### Material provided
====
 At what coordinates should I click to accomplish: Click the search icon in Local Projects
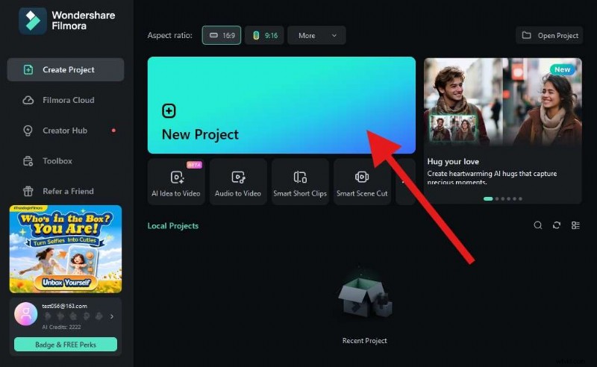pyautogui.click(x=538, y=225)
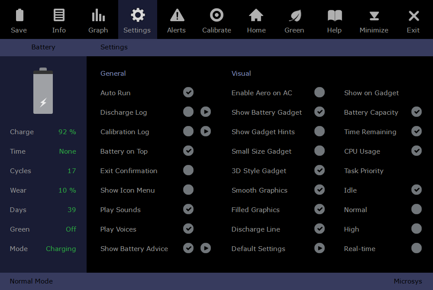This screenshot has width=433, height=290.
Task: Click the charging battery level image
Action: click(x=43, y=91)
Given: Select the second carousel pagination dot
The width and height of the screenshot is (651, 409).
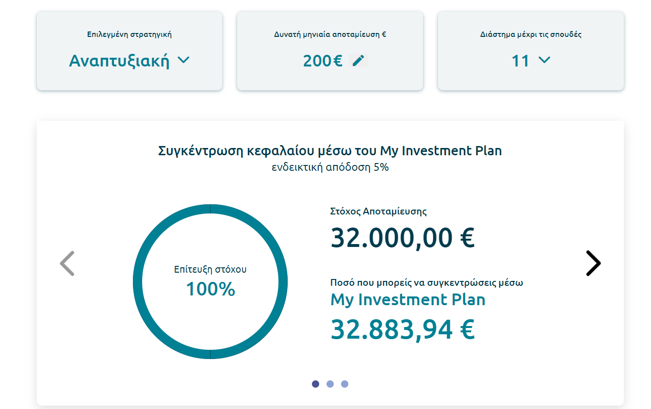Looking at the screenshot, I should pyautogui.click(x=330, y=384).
====
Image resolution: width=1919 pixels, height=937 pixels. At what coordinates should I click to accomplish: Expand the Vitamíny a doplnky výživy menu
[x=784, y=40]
====
### Exercise instructions
Find the line with "At what coordinates should I click to accomplish: Click" in the entries above. Set down exactly every line from it up to and including the line with "Given: Select the", images excluded.

### Reply
 At what coordinates should I click to accomplish: Click the search icon in Local Projects
pyautogui.click(x=538, y=225)
This screenshot has width=433, height=290.
Task: Click the charging battery level image
Action: click(x=43, y=91)
Given: Select the second carousel pagination dot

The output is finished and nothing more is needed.